I learned this week that there are different levels to the dreaded Writer’s Block.
Somehow or another, after a solid six months of writing non-stop, I finally hit my burn-out stage this weekend. No, really, when I say non-stop, I mean it. I’m either asleep, at work, or writing since last September. Sometimes I’m all three at once, which is disturbing, but cellphone notepad apps are really useful and portable. This time, though, even the coffee has failed me. I have been working on this project for half a year. I’m at the end of it now and the home-stretch is in sight and… every idea I had for it just flew out the window. I’ve been working at it all weekend anyway, mostly doing editing. I want to write, but the ideas just aren’t there and I end up with disjointed words on the page. I can’t walk away from the project when it could be literally one scene away from being complete.

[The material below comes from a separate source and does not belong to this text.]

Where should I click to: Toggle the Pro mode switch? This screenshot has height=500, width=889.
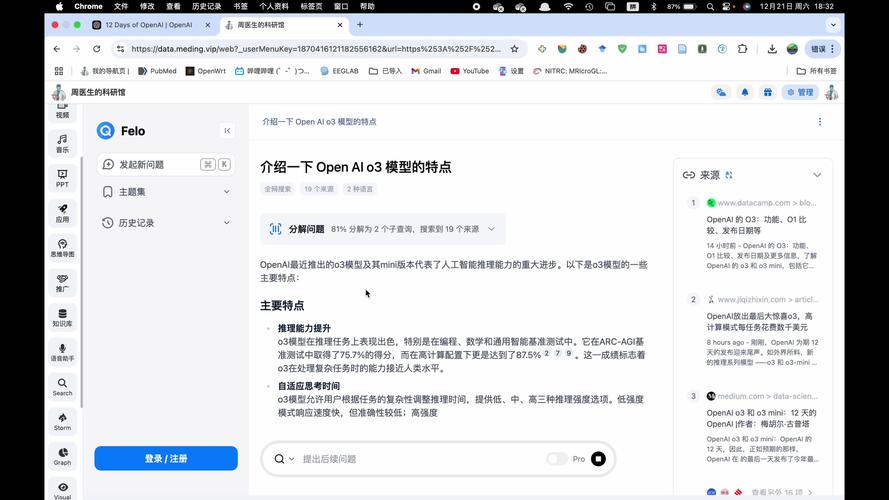[x=557, y=459]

There’s just that one, tiny, miniscule little detail: I can’t figure out what comes next.
My usual response to this is to put the project down and go do something completely unrelated to writing. Clear the mind. Pull in some new creative inspiration. Catch up on some TV. But this is the last section of the project. I want it done. I want the little bird to fly and leave the nest. I’m impatient to move on to the next big idea. Self-imposed pressure to finish the project is conflicting with the ideas for the new project. But it’s like in gaming and I can’t level up to the next idea until I beat this boss-fight.
Multitasking on projects is a very important skill, the ability to be flexible and to “diversify” the project load and everything. This would be the exact scenario to illustrate that argument. It is obviously a skill I have yet to learn and will continue to work on. So I’m just going to keep throwing words at the page until something sticks.